= Substitution bias =

Substitution bias describes a possible bias in economic index numbers if they do not incorporate data on consumer expenditures switching from relatively more expensive products to cheaper ones as prices changed.

Substitution bias occurs when prices for items change relative to one another. Consider how consumer expenditures are reflected in a consumer price index. Consumers will tend to buy more of the good whose price declined, and less of the now relatively more expensive good. This change in consumption may not be reflected in the longstanding market basket from which a consumer price index is constructed. If a selected good is bought by consumers and it is therefore included in the CPI basket, but when an increase in price of that selected good occurs customers may buy a cheaper substitute, while the CPI basket may not quickly capture this change.
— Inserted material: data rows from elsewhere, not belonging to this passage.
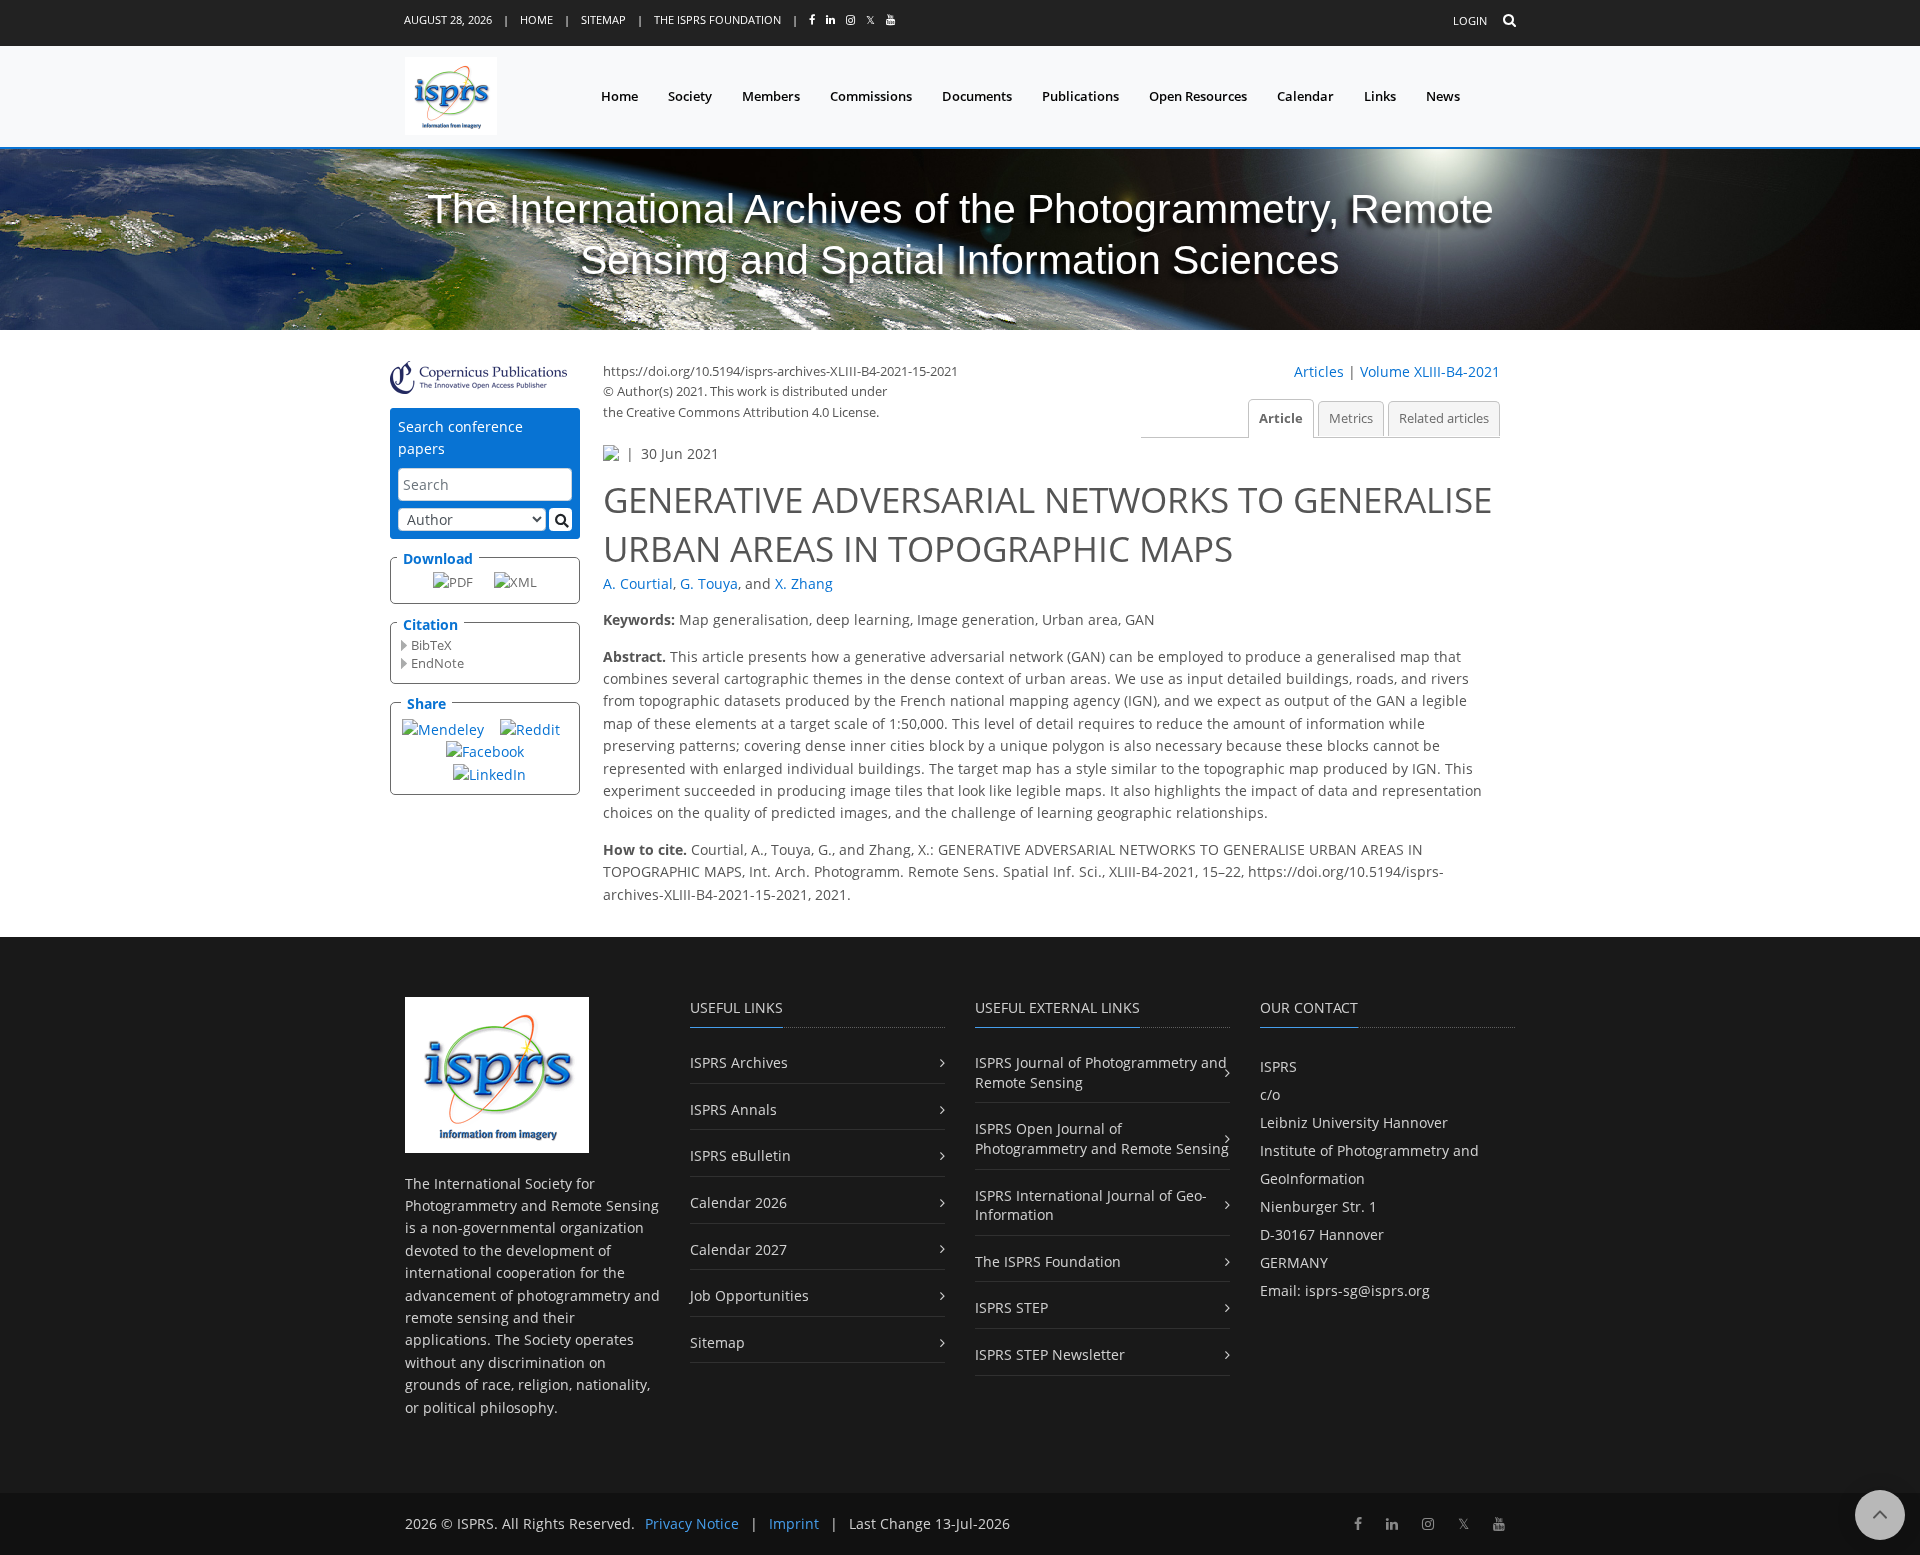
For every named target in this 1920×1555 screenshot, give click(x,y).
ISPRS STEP (1011, 1307)
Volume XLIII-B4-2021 (1430, 371)
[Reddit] (530, 728)
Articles (1319, 371)
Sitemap (603, 19)
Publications (1080, 96)
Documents (977, 96)
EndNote (437, 663)
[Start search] (560, 519)
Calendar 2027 (738, 1249)
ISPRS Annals (733, 1109)
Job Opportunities (749, 1295)
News (1443, 96)
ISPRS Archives (739, 1062)
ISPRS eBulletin (740, 1155)
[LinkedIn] (489, 773)
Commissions (871, 96)
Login (1470, 20)
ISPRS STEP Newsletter (1050, 1354)
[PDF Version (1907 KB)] (453, 581)
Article (1281, 418)
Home (536, 19)
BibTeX (431, 645)
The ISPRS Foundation (717, 19)
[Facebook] (485, 750)
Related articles (1444, 418)
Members (771, 96)
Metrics (1351, 418)
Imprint (794, 1523)
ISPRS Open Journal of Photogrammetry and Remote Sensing (1102, 1138)
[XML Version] (515, 581)
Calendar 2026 (738, 1202)
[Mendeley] (443, 728)
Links (1380, 96)
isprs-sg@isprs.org (1367, 1290)
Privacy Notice (692, 1523)
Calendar (1305, 96)
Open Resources (1198, 96)
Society (690, 96)
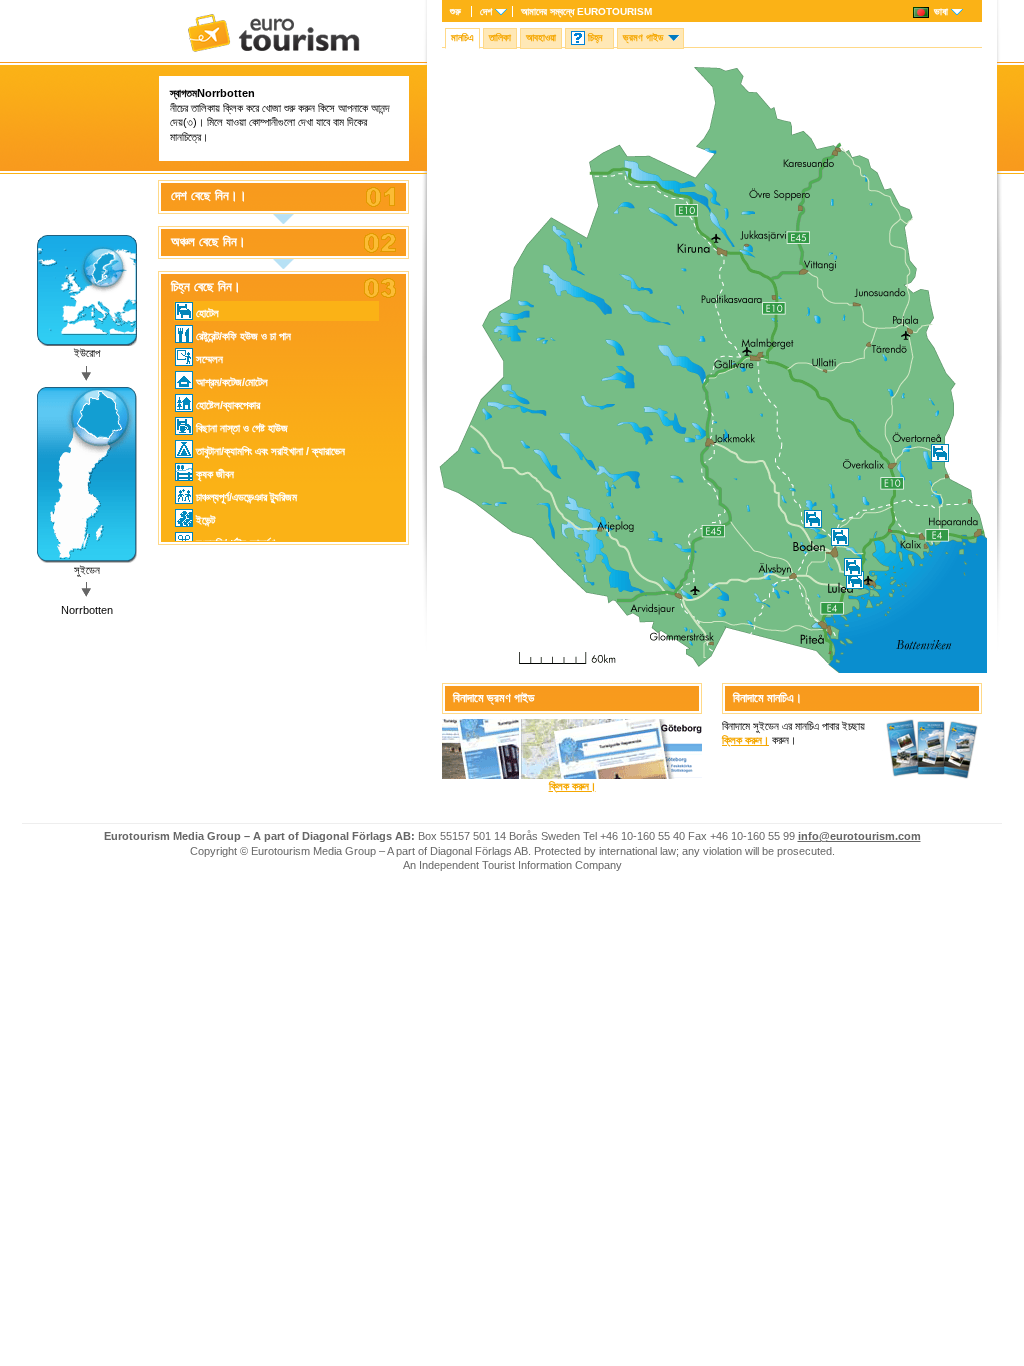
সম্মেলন (209, 359)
If product A is purchased by most consumers, and similar product B goes on sale making it cheaper, consumers will naturally buy what is cheaper.
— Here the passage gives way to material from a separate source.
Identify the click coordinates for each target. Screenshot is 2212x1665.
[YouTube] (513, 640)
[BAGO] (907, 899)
Substitution bias can cause inflation rates to be over-estimated. Data collected for a price index, if from an earlier period, may poorly correspond to the prices and consumer-expenditure-shares going to goods whose prices later changed. To reduce this problem, several steps can be taken by makers of price indices:

- Collect price data and expenditure data frequently to capture recent changes, and incorporate both into the indices quickly
- Adopt superlative index formulae for price indices, usually Tornqvist indexes or Fisher indexes
- Use hedonic index methods to capture attributes of products and their implicit prices; see hedonic regression and the related index problem of quality bias.